Purpose: Spondylarthropathies are a heterogeneous group of disorders including ankylosing spondylitis, psoriatic arthritis, reactive arthritis, arthritis associated with inflammatory bowel disease, and undifferentiated spondylarthropathies. These diseases are characterised by inflammation in the spine, sacroiliac joints, entheses, peripheral joints, and a strong association with HLA-B27; they may cause severe destruction and/or ankylosis in a minority of patients. Conventional treatment includes non steroidal anti-inflammatory drugs, corticosteroid injections, and DMARDs such as sulfasalazine in patients with peripheral arthritis. TNFalpha appears as an important actor in the pathogenesis of spondylarthropathies.

Method and results: Among the anti-TNFalpha drugs, etanercept and infliximab have proved to be effective in the symptomatic treatment of ankylosing spondylitis and psoriatic arthritis. A clinical relapse was observed within a few weeks after treatment discontinuation in a majority of patients. Potential beneficial effects on the destructive and/or ankylosing evolution remains to be confirmed.

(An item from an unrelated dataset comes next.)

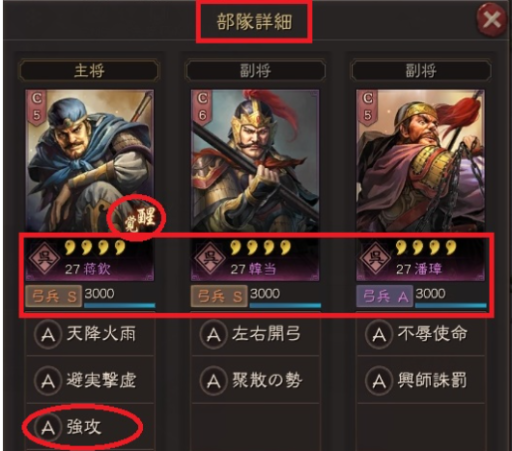Close the 部隊詳細 dialog

tap(492, 21)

Conclusions: Patients with active, severe and refractory spondylarthropathies are potential candidates for treatment with anti-TNFalpha drugs. Taking into account not only the efficacy but also the side effects, with rare but potentially severe complications such as tuberculosis or other opportunistic infections, and the relatively high cost of these drugs, preliminary criteria for the initiation, monitoring and discontinuation of these drugs in the treatment of spondylarthropathies were proposed. Long-term follow-up in large populations of patients with spondylarthropathies is necessary to better define the benefit/risk/cost ratio of anti-TNFalpha drugs.